As I have noted many times at this blog over the years, this point of view is clearly Samaritan.  This would certainly imply that John chapter four was written by a Samaritan and specifically a member of the Dosithean cult.  The Letter to the Hebrew has been argued by Scobie and others to be a development of the same Samaritan culture.  Jerome also notes that the Samaritan woman in the narrative was specifically Dosithean and else where we learn she was named Foti (Φωτη) or Fotini (Φωτεινη) or 'enlightenment.'

The ultimate path toward understanding the lost proto-gospel goes through this paradigmatic discussion now relocated to a 'gospel of John' chapter 4.  For the discussion that takes place between the two is firmly rooted in the beliefs and practices of the Dosithean sect.  For the moment it is worth noting that the gospel still has an important use of this term:

The light of the body is the eye if therefore thine eye be single thy whole body shall be full of light (φωτεινὸν) [Matthew 6:22 cmp. Luke 11:32 - 36]

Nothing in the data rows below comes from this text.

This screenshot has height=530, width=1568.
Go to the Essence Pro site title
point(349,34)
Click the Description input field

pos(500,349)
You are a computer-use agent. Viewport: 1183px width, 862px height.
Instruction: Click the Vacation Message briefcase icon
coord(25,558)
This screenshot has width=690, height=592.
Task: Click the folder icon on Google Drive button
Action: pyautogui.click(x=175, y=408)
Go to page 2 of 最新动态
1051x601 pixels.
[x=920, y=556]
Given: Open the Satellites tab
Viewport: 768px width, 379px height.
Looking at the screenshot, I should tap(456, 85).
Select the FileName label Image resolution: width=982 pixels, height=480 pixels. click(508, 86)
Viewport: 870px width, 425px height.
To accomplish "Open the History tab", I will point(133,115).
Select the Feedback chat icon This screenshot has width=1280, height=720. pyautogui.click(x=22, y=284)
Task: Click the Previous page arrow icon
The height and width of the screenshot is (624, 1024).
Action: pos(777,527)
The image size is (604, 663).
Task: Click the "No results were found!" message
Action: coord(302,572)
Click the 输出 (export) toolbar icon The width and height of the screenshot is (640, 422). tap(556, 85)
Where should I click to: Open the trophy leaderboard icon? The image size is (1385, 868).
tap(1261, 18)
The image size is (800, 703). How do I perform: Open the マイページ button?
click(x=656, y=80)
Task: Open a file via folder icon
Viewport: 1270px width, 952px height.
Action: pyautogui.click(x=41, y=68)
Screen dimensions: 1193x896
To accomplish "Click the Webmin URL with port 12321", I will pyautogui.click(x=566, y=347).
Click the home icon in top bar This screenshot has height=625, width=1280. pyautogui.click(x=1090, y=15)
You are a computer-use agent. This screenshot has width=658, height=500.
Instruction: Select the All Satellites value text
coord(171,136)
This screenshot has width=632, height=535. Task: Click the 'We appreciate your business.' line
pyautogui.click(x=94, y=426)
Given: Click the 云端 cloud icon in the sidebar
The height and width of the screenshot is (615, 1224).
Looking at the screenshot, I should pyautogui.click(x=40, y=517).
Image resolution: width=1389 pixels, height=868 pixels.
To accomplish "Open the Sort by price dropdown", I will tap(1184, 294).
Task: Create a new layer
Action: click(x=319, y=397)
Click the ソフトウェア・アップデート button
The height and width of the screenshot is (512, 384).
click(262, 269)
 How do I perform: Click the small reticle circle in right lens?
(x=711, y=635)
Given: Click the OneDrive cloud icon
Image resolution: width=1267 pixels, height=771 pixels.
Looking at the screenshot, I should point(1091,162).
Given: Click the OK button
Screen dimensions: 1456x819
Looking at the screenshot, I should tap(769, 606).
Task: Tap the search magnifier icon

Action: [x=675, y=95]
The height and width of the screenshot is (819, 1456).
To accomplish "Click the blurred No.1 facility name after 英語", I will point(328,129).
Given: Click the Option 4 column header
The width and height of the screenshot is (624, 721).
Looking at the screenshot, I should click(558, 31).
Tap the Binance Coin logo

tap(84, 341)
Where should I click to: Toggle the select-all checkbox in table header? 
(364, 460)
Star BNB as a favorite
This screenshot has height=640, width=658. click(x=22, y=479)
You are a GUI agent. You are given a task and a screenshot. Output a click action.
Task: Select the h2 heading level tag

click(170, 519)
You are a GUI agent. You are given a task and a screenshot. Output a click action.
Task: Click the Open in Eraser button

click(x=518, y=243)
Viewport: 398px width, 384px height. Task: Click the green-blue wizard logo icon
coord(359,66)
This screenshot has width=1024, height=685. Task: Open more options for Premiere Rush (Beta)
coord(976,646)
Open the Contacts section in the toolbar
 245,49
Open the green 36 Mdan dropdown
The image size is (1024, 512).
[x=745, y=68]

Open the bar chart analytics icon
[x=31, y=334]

We should be particularly intrigued by the fact that the Peshitta renders fotini as nahira (ܢܗܝܪ). In due course we might be able to formulate a thesis that the anonymous Samaritan woman might well be a truly mythical woman.

Let's pay close attention to Epiphanius's discussion of the heretical interest in the woman identified as 'nuria':

The Gnostics, who are closely associated with this Nicolaus, and in turn are hatched by him like scorpions from an infertile snake's egg or basilisks from asps, propose some further names for nonsense to us, and forge books of nonsense. One they call "Noria," and mix falsehood with truth by their alteration of the Greeks' legendary recital and imagining from the meaning the Greek superstition really has. For they say that this Noria is Noah's wife. For they say that this Noria is Noah's wife.4 But their aim in calling her Noria is to make their own alteration, with foreign names, of what the Greeks recited in Greek, and thus make an impression on their dupes so that they will translate Pyrrha's name too, and name her Noria. Now since "nura" means "fire" in Aramaic, not ancient Hebrew — the ancient Hebrew for “fire” is “esh”—it follows that they are making an ignorant, naive use of this name. Noah's wife was neither the Greeks' Pyrrha nor the Gnostics' mythical Noria, but Barthenos. (And indeed, the Greeks say that Deucalion's wife was called Pyrrha.) Then these people who are presenting us with Philistion's mimes all they suggest the reason why Noria was not allowed to join Noah in the ark, though she would often have liked to. The archon who made the world, they say, wanted to destroy her. But they say that she laid siege to the ark and burned it, a first and a second time, and a third. And this is why Noah's own ark took many years to build — it was burned often by Noria. For Noah was obedient to the archon, they say, but Noria revealed the powers on high and Barbelo, the scion of the powers - the opposite of the archon, as the other powers are. And she intimated that what has been taken from the Mother on High by the archon who made the world, and others with him - gods, demons, and angels - must be gathered from the power in the bodies, through the male and female emissions [Epiphanius Panarion 26.1]

The point of course is that Epiphanius is only telling us half the story here.  We know from the Nag Hammadi literature and Irenaeus that the gnostics conceived of noria as the wife and sister of Seth too.

In other words this figure called Noria or Nahiyra was married to lots of different men throughout time and undoubtedly was originally understood to be a wholly symbolic figure in the gospel.  This certainly puts the entire discussion of her 'many husbands' - still preserved in an undoubtedly corrupt form in the gospel - in an entirely new light (John 4.18).  She is not a human being at all but the feminine counterpart of Jesus in the mythical realm.